Zitierter Text »
---
In einer kürzlich in Science Advances veröffentlichten Studie untersuchten Boyes und seine Kollegen, im „Thames Valley“ in Großbritannien, wie sich Licht auf Insekten auswirkt. Sie verglichen die Anzahl der Raupen in den beleuchteten und unbeleuchteten Bereichen.

Noch bevor die Wissenschaftler die Daten eingehend analysierten, konnten Boyes und seine Co-Autoren einen großen Unterschied zwischen beleuchteten und unbeleuchteten Bereichen feststellen. In den beleuchteten Bereichen fanden sich manchmal nur halb so viele Insekten wie in den unbeleuchtete Bereichen.

Der Rückgang der Insektenpopulationen hat weltweite große Besorgnis ausgelöst, wobei künstliches Licht bei Nacht als ein potenzieller Faktor identifiziert wurde. Trotz starker Hinwesie dafür, dass Beleuchtung die Häufigkeit von Insekten verringert, sind die empirischen Beweise dafür begrenzt. Boyes und seine Kollegen fanden herraus, dass Straßenbeleuchtung die Häufigkeit von Mottenraupen im Vergleich zu unbeleuchteten Standorten stark reduzierte (47% weniger an Hecken und 33% weniger an Grasrändern) und die Entwicklung von Raupen beeinflusste. Ein separates Experiment in Habitaten ohne Beleuchtungsgeschichte ergab, dass künstliches Licht bei Nacht das Fressverhalten nachtaktiver Raupen störte.
---
Bereitgestellte Daten »

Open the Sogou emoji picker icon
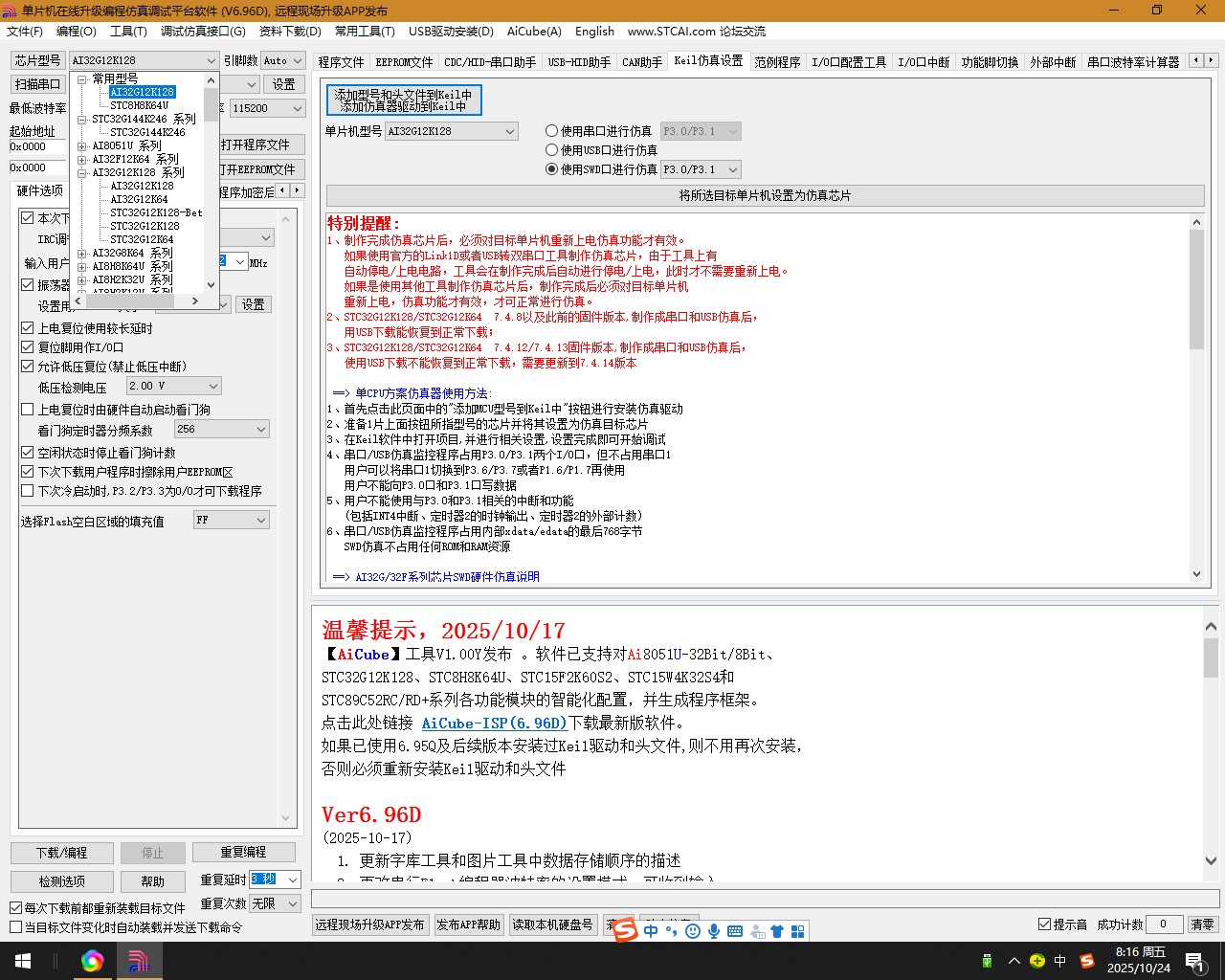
---
Zu erledigen »
**a)** Welche Auswirkungen von künstlichem Licht auf Raupen nennt der Text über Straßenlicht und Insekten als Ergebnisse von Boyes und seinen Kollegen? Zähl alle auf.
**b)** Schreib den Text über Straßenlicht und Insekten nach seinem letzten Satz weiter.
Die Daten stehen für sich und haben mit dem Text nichts zu tun.

Antworten »
**a)**
- Straßenbeleuchtung verringerte die Häufigkeit von Mottenraupen stark: 47 % weniger an Hecken und 33 % weniger an Grasrändern.
- Straßenbeleuchtung beeinflusste die Entwicklung der Raupen.
- Künstliches Licht bei Nacht störte das Fressverhalten nachtaktiver Raupen.

**b)**
Die negativen Auswirkungen waren bei Straßenlaternen mit weißen Leuchtdioden (LED) stärker ausgeprägt als bei herkömmlichen gelben Natriumdampflampen. Dies deutet darauf hin, dass künstliches Licht bei Nacht und der anhaltende Wandel hin zu weißen LEDs (d. h. Schmal- bis Breitbandbeleuchtung) erhebliche Konsequenzen für Insektenpopulationen und Ökosystemprozesse haben werden.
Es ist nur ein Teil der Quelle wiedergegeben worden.